For the more than 600,000 clinicians subject to the Merit-based Incentive Payment System (MIPS), 2018 marks the first year that their cost data will affect their future Medicare payments under MACRA's Quality Payment Program (QPP).
Here's what you need to know about the MIPS Cost category. For more on MACRA, register for our 30-minute March 27 webconference to get answers to frequently asked questions, action items for your organization, and more.
What are the basics of MIPS?
Physicians in the MIPS track are reimbursed largely through the traditional Medicare Part B fee-for-service structure—but CMS adjusts eligible professionals' pay based on how they "score" in four categories of metrics: advancing care information, cost, improvement activities, and quality. Providers whose total MIPS score is above the so-called "performance threshold" will be eligible for bonuses; those scoring below the performance threshold will receive penalties.
Providers face a two-year lag between their performance and payment adjustment: Performance in 2018 will affect payment in 2020. Clinicians who qualify for MACRA's Advanced Alternative Payment Model track are exempt from the MIPS payment adjustment altogether.
How much will cost data affect provider payments?

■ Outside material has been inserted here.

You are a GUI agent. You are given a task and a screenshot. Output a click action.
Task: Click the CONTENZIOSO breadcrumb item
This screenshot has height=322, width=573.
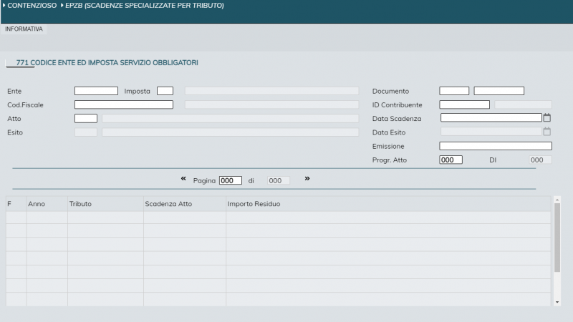[x=32, y=6]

When MACRA first became law in 2015, it allowed CMS flexibility to apply a relatively low weight to the MIPS Cost category during the first two years of the program. The agency chose to weigh the Cost category at 0% of providers' final MIPS score in performance year 2017 and 10% in 2018. Under current law, CMS can weigh the Cost category anywhere between 10% and 30% through 2021, and will be required to set the category at 30% from 2022 on.
Some MIPS clinicians will not be scored on Cost measures, such as those participating in certain CMS payment models.
How will CMS determine providers' cost scores for 2018?
CMS uses claims data to assess MIPS Cost performance, so there is no additional reporting required beyond what clinicians already do through the Medicare reimbursement process.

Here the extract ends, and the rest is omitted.